Every so often a random piece in Quora, a site devoted to answering questions, will hit the eyeball like a hockey puck. Such is Patrick Reading’s short piece, “Why do New Englanders dislike Connecticut and feel it's not part of New England?”
Those of us who live
east of the Connecticut River will appreciate his discussion and his tone, a blend
of sturdy New England cynicism mixed with melted, buttery humor – very New
England.
Reading’s working
premise is that those with fortunes enough to live west of the river are imprinted
with few characteristics normally associated with New England.
“East of the River,”
he writes, “is classic New England. It's blue collar working class people, who
root for the Patriots and the Red Sox, the Bruins and the Celtics. It's quiet
old mill towns that saw better days a hundred years ago, and are still grinding
along. It's rustic, with greasy old garages, motor heads with 3 cars in the
front yard, corn and cow farms, and forests with stone walls running through
them from farms long gone.
“West of the River
is a suburb of New York City. It's money, old and new, manicured rural estates,
stone walls meticulously maintained, full of Yankees ball caps and Giants
bumper stickers. It's run down brick cities that lasted a little longer than
the mills, but are packed with people that never moved on. It's traffic and
congestion and poverty a stone's throw from elite private schools and country
clubs.”
Having lived many years west of the river in southern Connecticut, I can confirm Reading’s
reading of the state's East- West divide. In Redding, Danbury and Stamford, Connecticut’s
west of the river Capital city, Hartford, often seemed to us as far off and
fictional as Oz. Nearly all the television stations in Danbury and Bethel were from
New York, not a part of New England, and denizens of South-East Connecticut
infrequently thought seriously about state politics under the gold dome.
Then too, the smell
of old money was pungent. Greenwich, where my wife Andree taught in Catholic
schools for many years, is what those unused to New England ways think
Connecticut represents.
“Western Connecticut
is New York’s backyard,” Reading writes, “a Hollywood version of ‘New England’.

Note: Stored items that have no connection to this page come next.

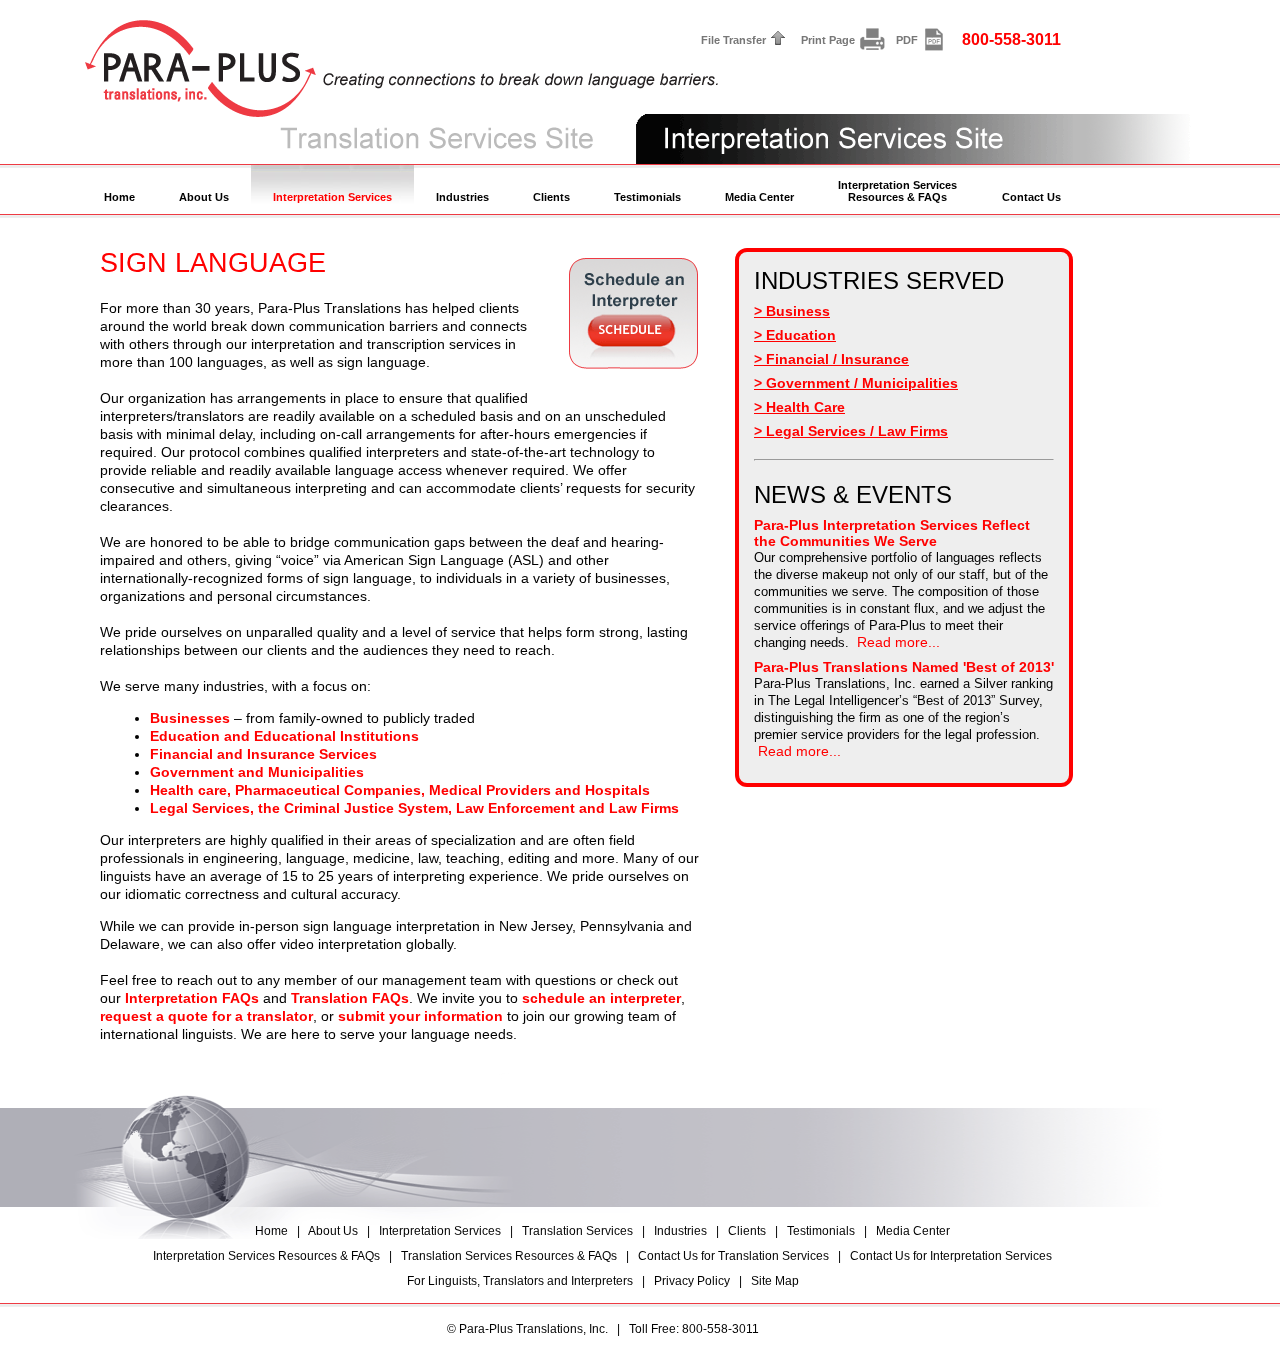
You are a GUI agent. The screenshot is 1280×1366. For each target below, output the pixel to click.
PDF (907, 40)
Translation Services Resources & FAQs (509, 1256)
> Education (795, 335)
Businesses (190, 718)
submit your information (420, 1016)
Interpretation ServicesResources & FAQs (897, 191)
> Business (792, 311)
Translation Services (577, 1231)
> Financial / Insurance (831, 359)
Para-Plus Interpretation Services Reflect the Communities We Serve (892, 533)
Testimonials (647, 197)
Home (119, 197)
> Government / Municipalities (856, 383)
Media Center (759, 197)
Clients (551, 197)
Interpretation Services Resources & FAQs (266, 1256)
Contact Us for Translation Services (733, 1256)
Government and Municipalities (257, 772)
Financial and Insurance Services (263, 754)
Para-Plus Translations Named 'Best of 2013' (904, 667)
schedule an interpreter (601, 998)
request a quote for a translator (206, 1016)
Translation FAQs (350, 998)
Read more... (898, 642)
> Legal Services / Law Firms (851, 431)
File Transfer (733, 40)
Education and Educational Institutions (284, 736)
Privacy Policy (692, 1281)
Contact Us (1031, 197)
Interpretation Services (332, 197)
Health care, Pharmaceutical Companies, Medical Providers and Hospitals (400, 790)
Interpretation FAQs (192, 998)
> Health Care (799, 407)
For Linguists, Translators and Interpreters (520, 1281)
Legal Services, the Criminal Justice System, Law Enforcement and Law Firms (414, 808)
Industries (462, 197)
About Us (204, 197)
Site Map (775, 1281)
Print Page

They sell maple syrup to tourists, usually with Vermont’s label on it. They
have someone trim their trees and sell it to the country inn that burns wood in
a 300 year old fireplace for ambiance. Other people ‘summer’ there, Their
antiques stores are meticulous and curated for Manhattan interior designers,
with someone in a suit making sure you don’t touch the merchandise without
hearing an in depth story about its history. They have seafood dining experiences
all year round, because where else are New Yorkers going to go for the
‘Christmas in Connecticut’ experience? They sell New York style pizza
masquerading as ‘New Haven’ style. They talk like New Yorkers so it’s
comfortable for outsiders.”
Overdone? A smidgen
overdone, yes – but on the whole, Reading has Connecticut’s wealthy West of the
river's number. It is impossible to imagine millionaire U.S. Senator Dick
Blumenthal or millionaire Governor Ned Lamont living in Pomfret, although
Lamont maintains an immodest summer cottage in North
Haven, Maine, where his wealthy
forbearers bought up much of the island. Blumenthal’s wife has deep roots in
New York City, where her family owns the Empire State Building and other lush
properties.
To demonstrate the bifurcation,
Reading throws up a map showing the distribution of Red Sox and New York Yankee
fans in the state, which conforms almost exactly to an East of the river, West
of the river division, Red Sox fans populating the Eastern portion of the
state.
Western and Eastern
Connecticut just feel different. Perhaps the best way of putting it might be to
say that Eastern Connecticut is Jeffersonian, full of virtuous farmers, while
Western Connecticut is Hamiltonian, full of Blumenthals and Lamonts, more
politically inclined, with an unquenchable hankering for earning easy money and
liberally spending other people’s money.
There is also a
North, South divide and, as always, socialist Michael Harrington’s sundering
division into poor and the very rich, who really seem to be, as F. Scott
Fitzgerald many times told us, “different than you and me.”
How different are
the very rich? Well, as politicians, they drag their log cabins with them wherever
they go on the campaign trail, even in Connecticut’s larger cities, where the
dependent and imprisoned poor wait for deliverance from political saviors who
just now are promising them crumbs from rich tables in exchange for votes, the
wealthiest of the politicians convinced that the quickest way to get a vote is
to buy one with other people’s money.